▸ **TASK TO COMPLETE**:
Print the lines of the entries below from the one with "You are a GUI" through the final line, exactly as they appear. The pictures are not part of the copy.

▸ **EXERCISE MATERIAL**:
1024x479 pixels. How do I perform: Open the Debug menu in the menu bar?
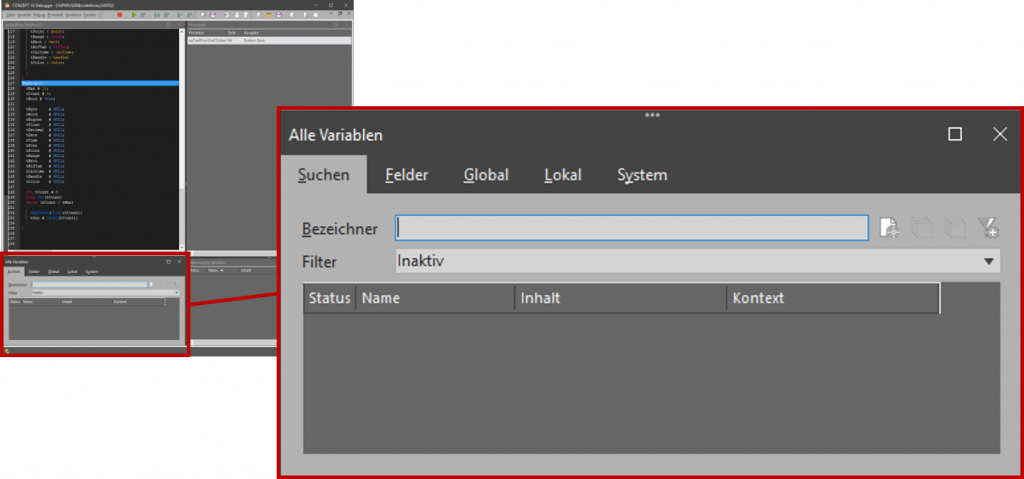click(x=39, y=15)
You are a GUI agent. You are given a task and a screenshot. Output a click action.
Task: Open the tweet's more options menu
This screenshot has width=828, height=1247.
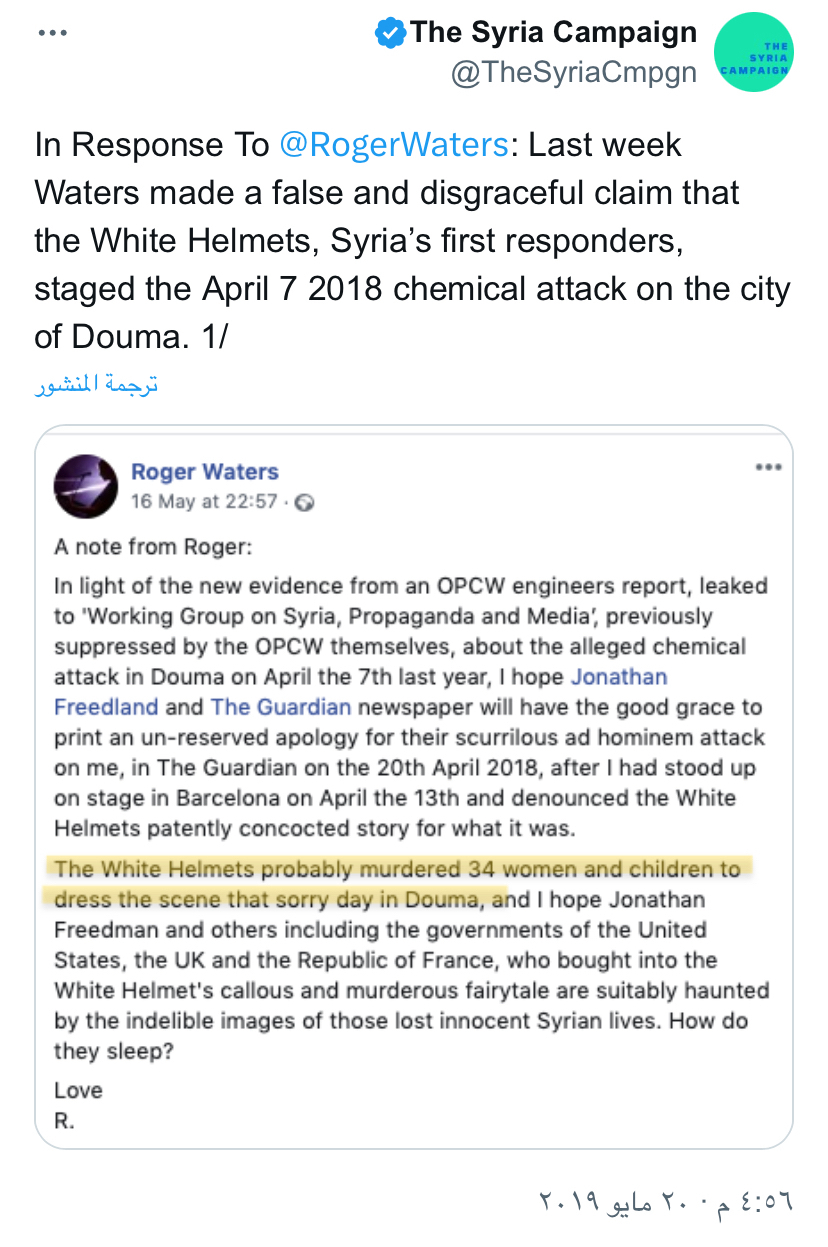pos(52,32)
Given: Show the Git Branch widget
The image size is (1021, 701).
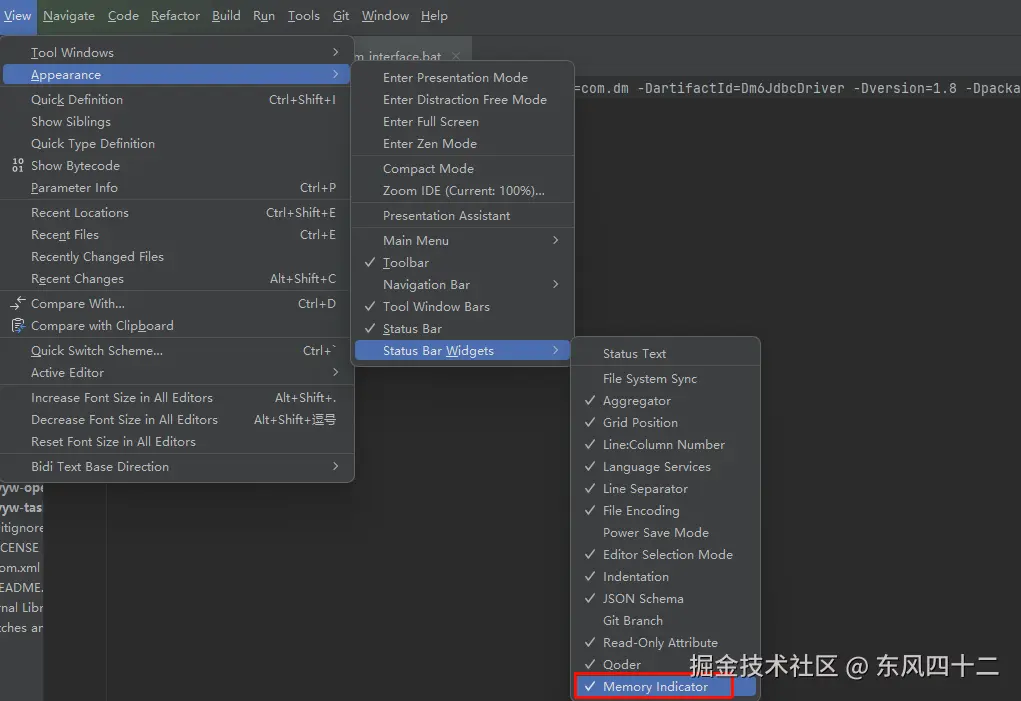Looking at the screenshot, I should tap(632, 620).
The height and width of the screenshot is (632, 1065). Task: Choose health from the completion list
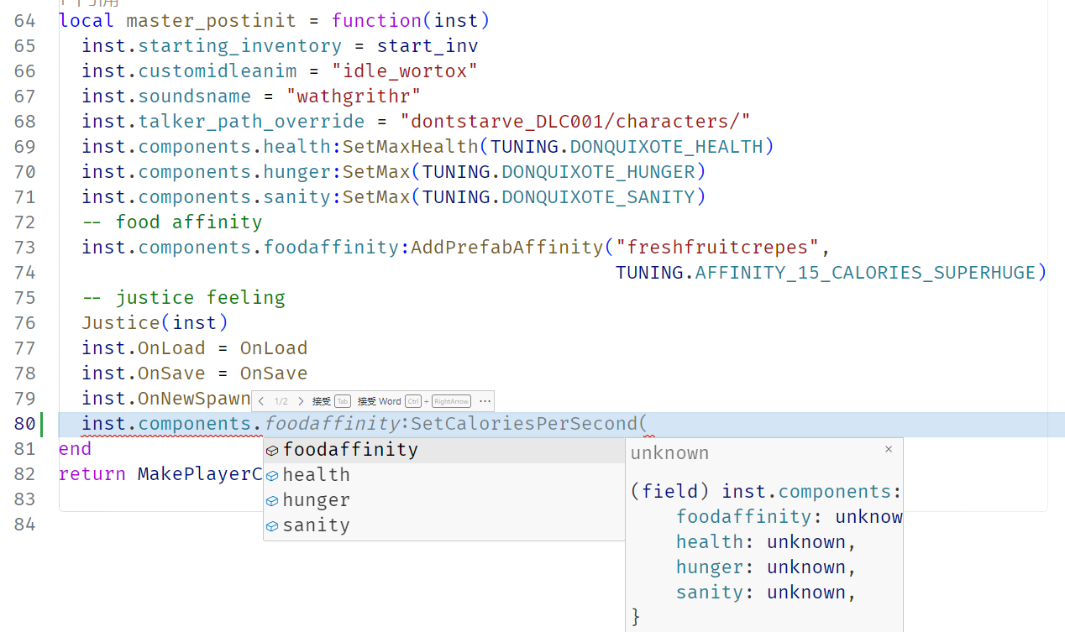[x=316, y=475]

▸ **ANSWER FOR THIS EXERCISE**:
You are a GUI agent. You are given a task and a screenshot. Output a click action.
Task: Open the tweet's more options menu
This screenshot has width=828, height=1247.
pos(52,32)
Given: Show the Git Branch widget
The image size is (1021, 701).
Looking at the screenshot, I should tap(632, 620).
The height and width of the screenshot is (632, 1065). Task: Choose health from the completion list
[x=316, y=475]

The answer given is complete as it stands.